The Coast Guard intends to lease a contractor provided and crewed vessel for a period of five years.
This is the “Concept of Operations”
2.1 Relationship with Coast Guard Personnel
The contractor shall operate and maintain the vessel, navigating under the guidance of the embarked USCG Operations Manager. The contractor shall engage the Contracting Officer’s Representative (COR) regarding ongoing contract management and execution activities, concerns, and issues. The contractor’s personnel (e.g. ship’s Master) will retain command and control of the vessel safety and operation in execution of the Operations Manager and COR direction.
2.2 Concept of Operations
The primary mission is to project sovereignty and augment the Coast Guard’s current fleet to achieve complete operational control of the U.S. border and maritime approaches. The contractor will provide a logistics and mission support vessel to increase the capability and capacity of existing assets (e.g. food, fuel, potable water, laundry, personnel).
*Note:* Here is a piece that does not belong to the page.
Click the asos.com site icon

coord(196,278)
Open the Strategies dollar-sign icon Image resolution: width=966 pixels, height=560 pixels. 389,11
It I not clear how this ship will help the current fleet “achieve complete operational control of the U.S. border and maritime approaches.” Potential operating areas include just about anywhere the Coast Guard currently operates. Required capabilities are listed below.
The range is shorter than that of an FRC.
In terms of logistics, as an underway replenishment vessel the 10,000 gallons is 62.5% of the fuel capacity of an FRC.
Perhaps she will be used to transport and house migrants, but that does not seem to go with the command and control mission mentioned or the twelve Coast Guard passengers.
Ultimate capability depends very much on what will be in the four containers she can carry. Do we have anything ready to go?
The failure of the Littoral Combat Ships was that they built the ships before they built the mission modules. Hope we don’t make the same mistake here.